For each entry in the listing, produce an exact copy.

◆ **GIVEN ENTRIES**
= = = = = = =

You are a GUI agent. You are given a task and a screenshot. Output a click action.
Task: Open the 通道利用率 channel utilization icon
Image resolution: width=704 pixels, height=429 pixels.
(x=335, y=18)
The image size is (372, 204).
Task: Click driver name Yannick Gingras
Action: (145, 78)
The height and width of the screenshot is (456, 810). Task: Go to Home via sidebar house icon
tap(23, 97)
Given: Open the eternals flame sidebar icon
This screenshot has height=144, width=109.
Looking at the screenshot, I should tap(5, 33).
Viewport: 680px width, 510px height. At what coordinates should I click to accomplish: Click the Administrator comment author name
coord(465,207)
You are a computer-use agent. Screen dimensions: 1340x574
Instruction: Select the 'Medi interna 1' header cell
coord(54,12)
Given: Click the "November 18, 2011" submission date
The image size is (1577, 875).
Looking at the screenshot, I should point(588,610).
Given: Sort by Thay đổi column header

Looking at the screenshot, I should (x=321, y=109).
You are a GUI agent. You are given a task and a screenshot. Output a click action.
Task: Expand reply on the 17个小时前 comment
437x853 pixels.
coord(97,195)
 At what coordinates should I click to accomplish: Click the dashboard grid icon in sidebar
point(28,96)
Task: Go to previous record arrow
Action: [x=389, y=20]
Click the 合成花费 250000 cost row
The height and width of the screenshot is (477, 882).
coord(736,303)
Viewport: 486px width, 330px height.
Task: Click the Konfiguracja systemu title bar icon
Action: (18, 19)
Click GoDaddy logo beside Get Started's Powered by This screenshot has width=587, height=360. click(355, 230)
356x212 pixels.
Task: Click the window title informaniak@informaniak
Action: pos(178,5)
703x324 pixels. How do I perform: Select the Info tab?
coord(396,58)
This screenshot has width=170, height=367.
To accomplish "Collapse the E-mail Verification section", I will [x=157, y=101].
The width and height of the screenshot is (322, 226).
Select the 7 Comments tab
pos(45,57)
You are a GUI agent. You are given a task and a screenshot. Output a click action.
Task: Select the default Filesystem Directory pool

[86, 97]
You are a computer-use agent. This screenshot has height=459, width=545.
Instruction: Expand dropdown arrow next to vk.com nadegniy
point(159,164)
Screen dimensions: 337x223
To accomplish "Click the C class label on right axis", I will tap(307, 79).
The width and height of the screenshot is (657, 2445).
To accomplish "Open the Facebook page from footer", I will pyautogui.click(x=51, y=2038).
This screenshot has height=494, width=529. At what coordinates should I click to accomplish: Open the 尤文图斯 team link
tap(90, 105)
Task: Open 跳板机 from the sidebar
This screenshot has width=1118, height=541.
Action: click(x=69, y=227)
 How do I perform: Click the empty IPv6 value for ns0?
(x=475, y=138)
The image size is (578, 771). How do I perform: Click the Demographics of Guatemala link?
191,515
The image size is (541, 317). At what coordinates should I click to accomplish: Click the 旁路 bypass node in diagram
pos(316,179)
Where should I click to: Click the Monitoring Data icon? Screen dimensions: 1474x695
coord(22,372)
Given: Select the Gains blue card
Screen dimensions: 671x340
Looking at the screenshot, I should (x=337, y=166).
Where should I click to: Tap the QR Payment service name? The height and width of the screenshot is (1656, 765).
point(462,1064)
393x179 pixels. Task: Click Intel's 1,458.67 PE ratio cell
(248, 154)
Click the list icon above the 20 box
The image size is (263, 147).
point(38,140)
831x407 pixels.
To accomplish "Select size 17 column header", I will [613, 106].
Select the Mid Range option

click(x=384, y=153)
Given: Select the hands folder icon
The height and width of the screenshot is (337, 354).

= = = = = = =

◆ **RESPONSE BELOW**
You are a GUI agent. You are given a task and a screenshot. Output a click action.
Task: Open the 通道利用率 channel utilization icon
Image resolution: width=704 pixels, height=429 pixels.
(x=335, y=18)
The image size is (372, 204).
Task: Click driver name Yannick Gingras
Action: (145, 78)
The height and width of the screenshot is (456, 810). Task: Go to Home via sidebar house icon
tap(23, 97)
Given: Open the eternals flame sidebar icon
This screenshot has height=144, width=109.
Looking at the screenshot, I should tap(5, 33).
Viewport: 680px width, 510px height. At what coordinates should I click to accomplish: Click the Administrator comment author name
coord(465,207)
You are a computer-use agent. Screen dimensions: 1340x574
Instruction: Select the 'Medi interna 1' header cell
coord(54,12)
Given: Click the "November 18, 2011" submission date
The image size is (1577, 875).
Looking at the screenshot, I should point(588,610).
Given: Sort by Thay đổi column header

Looking at the screenshot, I should (x=321, y=109).
You are a GUI agent. You are given a task and a screenshot. Output a click action.
Task: Expand reply on the 17个小时前 comment
437x853 pixels.
coord(97,195)
 At what coordinates should I click to accomplish: Click the dashboard grid icon in sidebar
point(28,96)
Task: Go to previous record arrow
Action: [x=389, y=20]
Click the 合成花费 250000 cost row
The height and width of the screenshot is (477, 882).
coord(736,303)
Viewport: 486px width, 330px height.
Task: Click the Konfiguracja systemu title bar icon
Action: (18, 19)
Click GoDaddy logo beside Get Started's Powered by This screenshot has width=587, height=360. click(355, 230)
356x212 pixels.
Task: Click the window title informaniak@informaniak
Action: pos(178,5)
703x324 pixels. How do I perform: Select the Info tab?
coord(396,58)
This screenshot has width=170, height=367.
To accomplish "Collapse the E-mail Verification section", I will [x=157, y=101].
The width and height of the screenshot is (322, 226).
Select the 7 Comments tab
pos(45,57)
You are a GUI agent. You are given a task and a screenshot. Output a click action.
Task: Select the default Filesystem Directory pool

[86, 97]
You are a computer-use agent. This screenshot has height=459, width=545.
Instruction: Expand dropdown arrow next to vk.com nadegniy
point(159,164)
Screen dimensions: 337x223
To accomplish "Click the C class label on right axis", I will tap(307, 79).
The width and height of the screenshot is (657, 2445).
To accomplish "Open the Facebook page from footer", I will pyautogui.click(x=51, y=2038).
This screenshot has height=494, width=529. At what coordinates should I click to accomplish: Open the 尤文图斯 team link
tap(90, 105)
Task: Open 跳板机 from the sidebar
This screenshot has width=1118, height=541.
Action: click(x=69, y=227)
 How do I perform: Click the empty IPv6 value for ns0?
(x=475, y=138)
The image size is (578, 771). How do I perform: Click the Demographics of Guatemala link?
191,515
The image size is (541, 317). At what coordinates should I click to accomplish: Click the 旁路 bypass node in diagram
pos(316,179)
Where should I click to: Click the Monitoring Data icon? Screen dimensions: 1474x695
coord(22,372)
Given: Select the Gains blue card
Screen dimensions: 671x340
Looking at the screenshot, I should (x=337, y=166).
Where should I click to: Tap the QR Payment service name? The height and width of the screenshot is (1656, 765).
point(462,1064)
393x179 pixels. Task: Click Intel's 1,458.67 PE ratio cell
(248, 154)
Click the list icon above the 20 box
The image size is (263, 147).
point(38,140)
831x407 pixels.
To accomplish "Select size 17 column header", I will [613, 106].
Select the Mid Range option

click(x=384, y=153)
Given: Select the hands folder icon
The height and width of the screenshot is (337, 354).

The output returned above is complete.